Introduction
For starters, this report was made using the coding language known as
R, with the objective of finding out which variables determine
the success of a movie. To seek to find this answers, we used the csv
file known as movies_metadata.csv. This csv file was
obtained from Kaggle (https://www.kaggle.com/datasets/rounakbanik/the-movies-dataset/data),
and it contains a registry of over 45,000 movies, 270,000 users and over
26 million ratings. This is important, since we are looking to find
concrete answers to our question, and so using a big amount of data will
make our results more accurate.
Objectives and Variables
As previously mentioned, the main objective is to determine what
makes (or doesn’t make) a movie successful. To do this, we looked at the
variables within this dataset. These variables are the following: adult,
belongs_to_collection, budget, genres homepage, id, imdb_id,
original_language, original_title, overview, popularity, poster_path,
production_companies, production_countries, release_date, revenue,
runtime, spoken_languages, status, tagline, title video, vote_average
and vote_count. These variables range from descriptions to numerical
values, so we had to assign them a different value and judge them
differently from each other. Obviously, to determine the success of a
movie, we did not necessarily need to utilize all of these variables,
and so to do this, a cleaning process had to be made.
Cleaning Process
For this cleaning process, we had to elaborate codes with the
objective of filtering out data that is either incorrect, invalid or
simply unnecessary for our analysis. To ensure that our data is as
well-arranged as possible, I began by ordering the columns by
importance, in the manner that I thought would be easiest to understand
for the reader. Because of this, the first 2 columns are the name of the
movie, and the identification number. After this, I continued by
checking for NA values. This refers to values that weren’t recorded
properly, and so they make the analysis extremely complicated. Because
of this, I deleted these values. Next, I checked for duplicate rows, and
logically deleted the copies, to make sure that there is only one row
for each movie. Then I continued by cleaning the columns individually:
Adult: All values were assigned to either True or False. Runtime:
Deleted rows that had impossible runtimes. (Ex. 0 or 1984920 minutes.)
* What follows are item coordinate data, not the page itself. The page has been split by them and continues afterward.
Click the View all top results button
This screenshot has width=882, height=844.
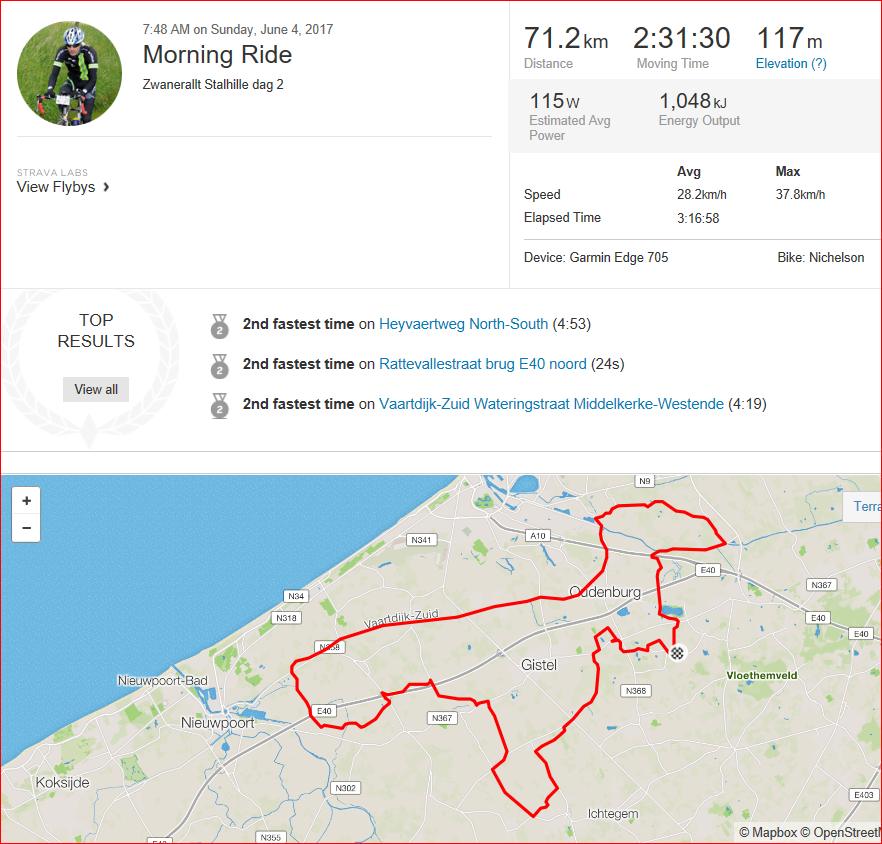pyautogui.click(x=96, y=389)
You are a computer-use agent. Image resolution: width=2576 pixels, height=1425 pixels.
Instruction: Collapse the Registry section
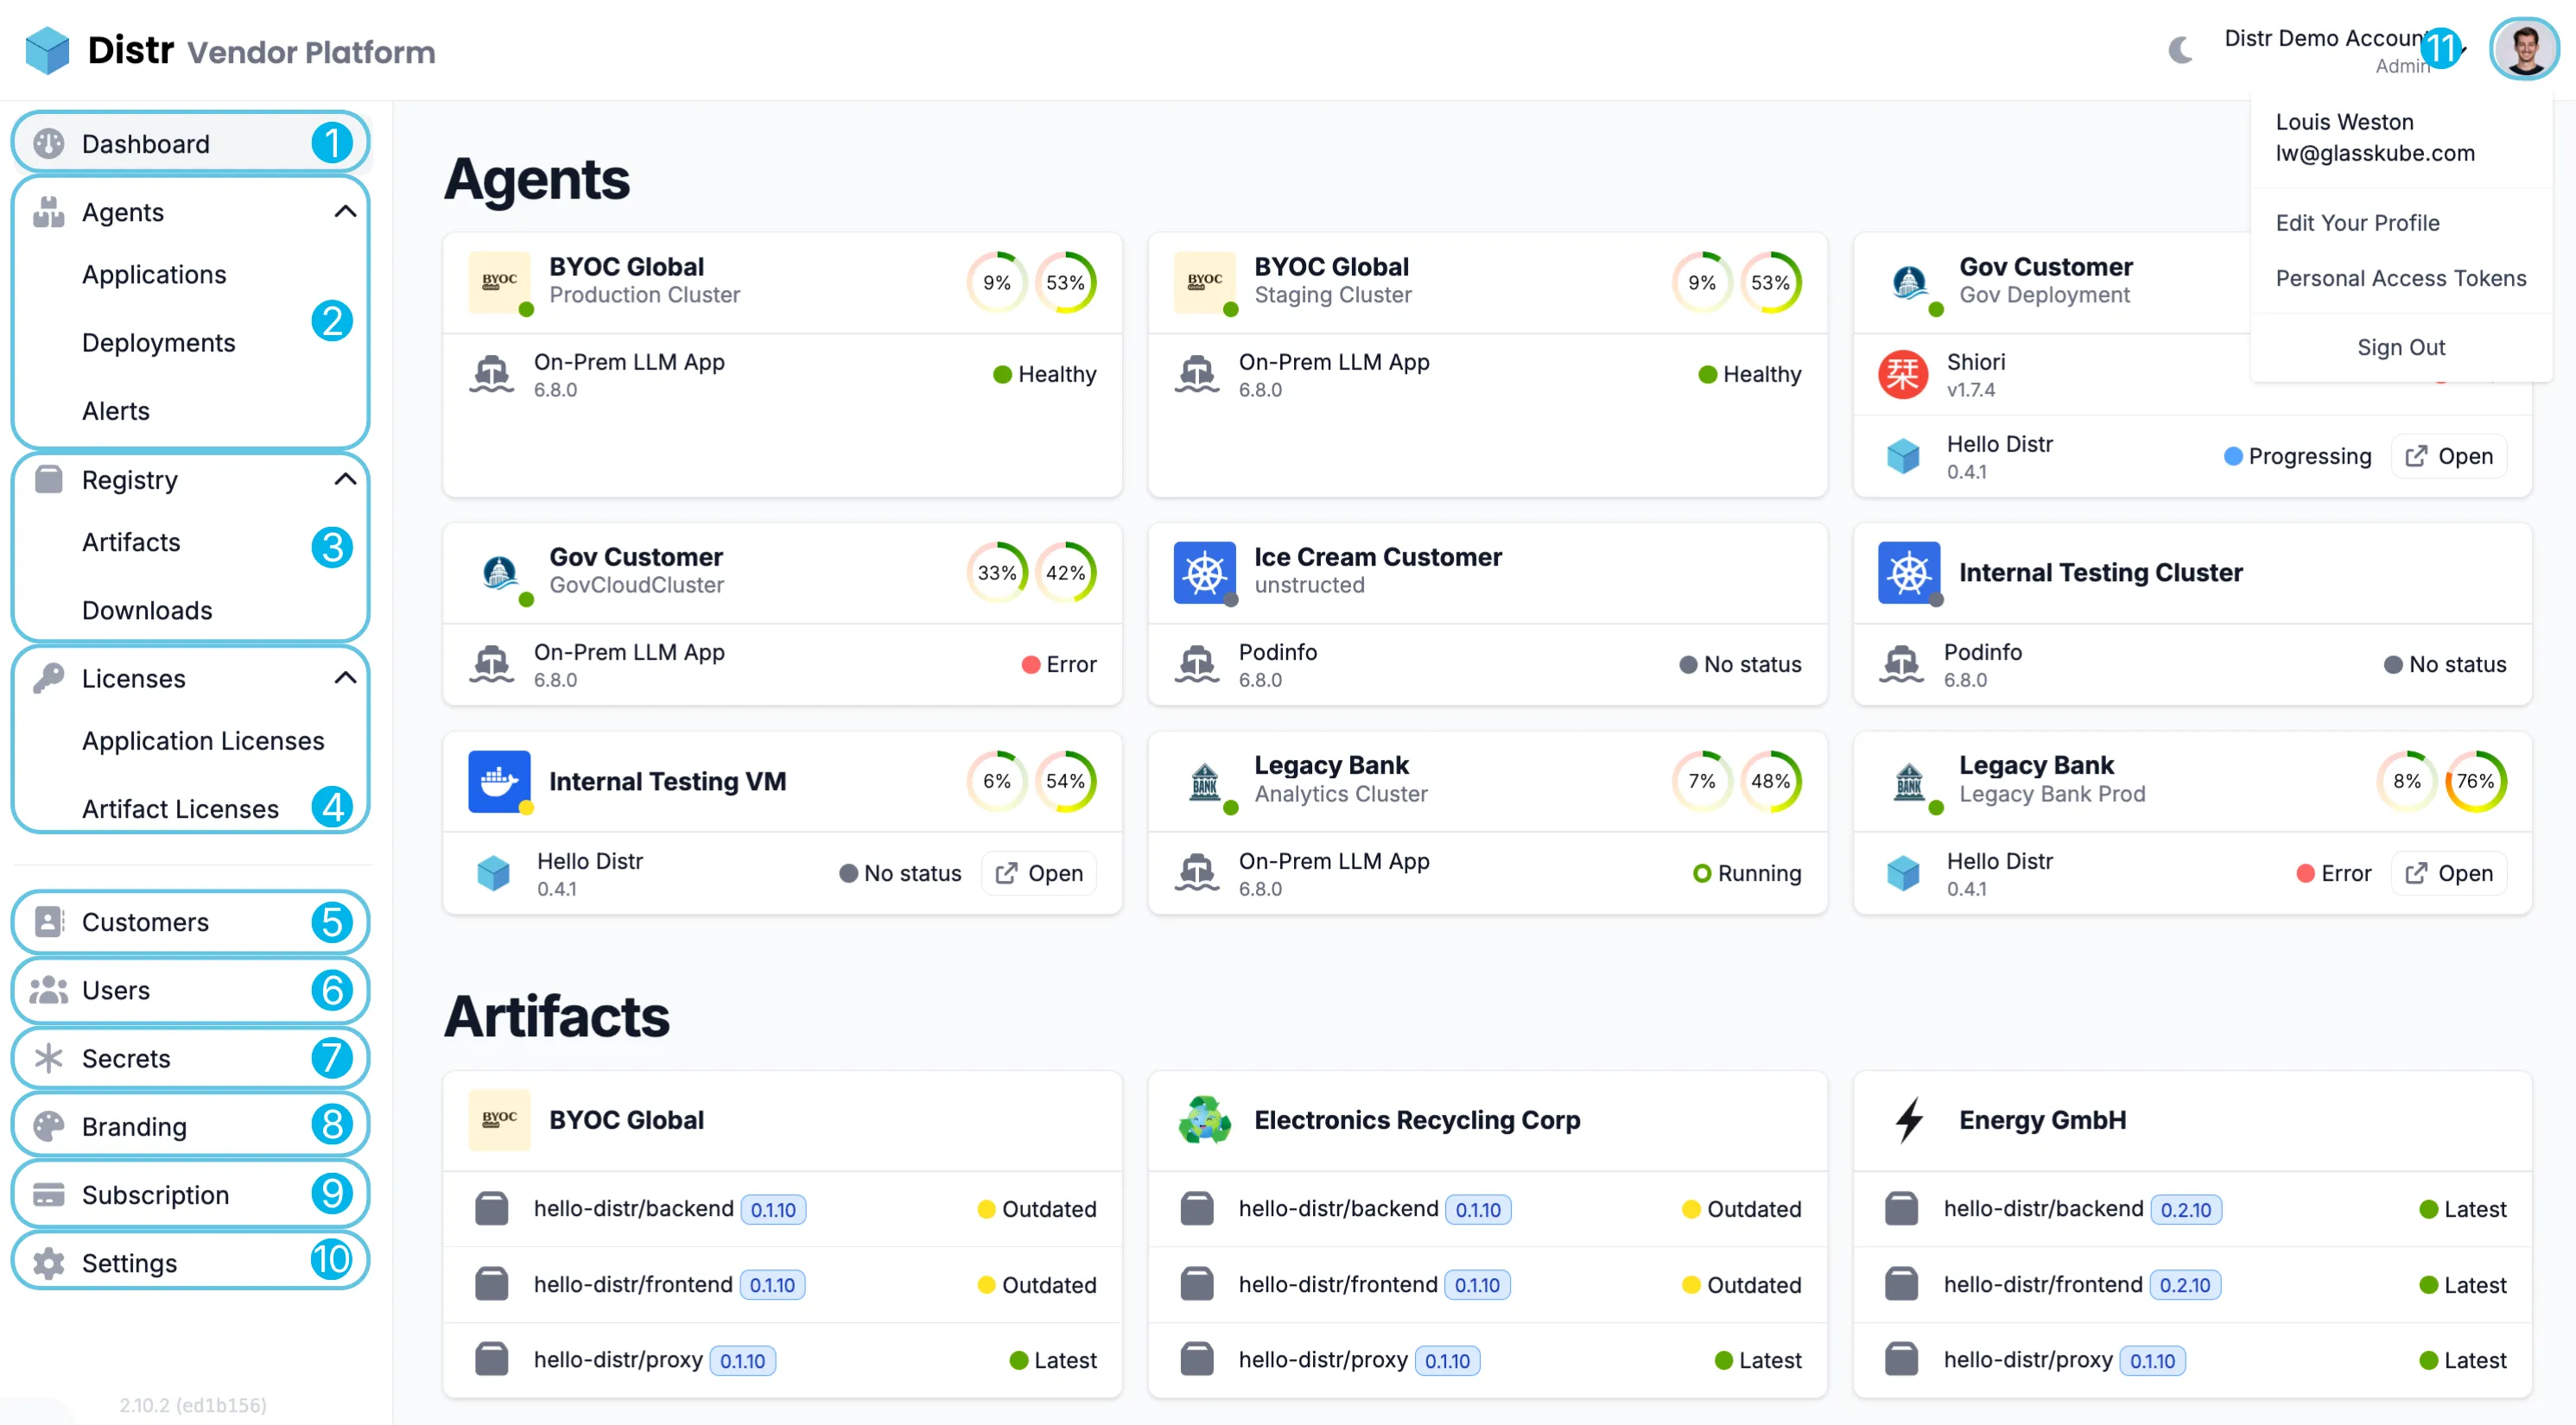[x=346, y=479]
Vote_Average: Gave the average rating to rows with a value of 0.
Collection: Deleted the parts of the column that I deemed unnecessary
(Ex. Parentheses and Collection IDs) Genres, Companies, Countries,
Languages: I separated the different values assigned to the movie into
different columns, as well as graphed the top 20 of each category.
Poster_Path, Tagline, Video: I deleted these columns since I deemed them
unnecessary. The remaining columns were left untouched, since I
considered that they were both clean, and relevant to the analysis I was
trying to do.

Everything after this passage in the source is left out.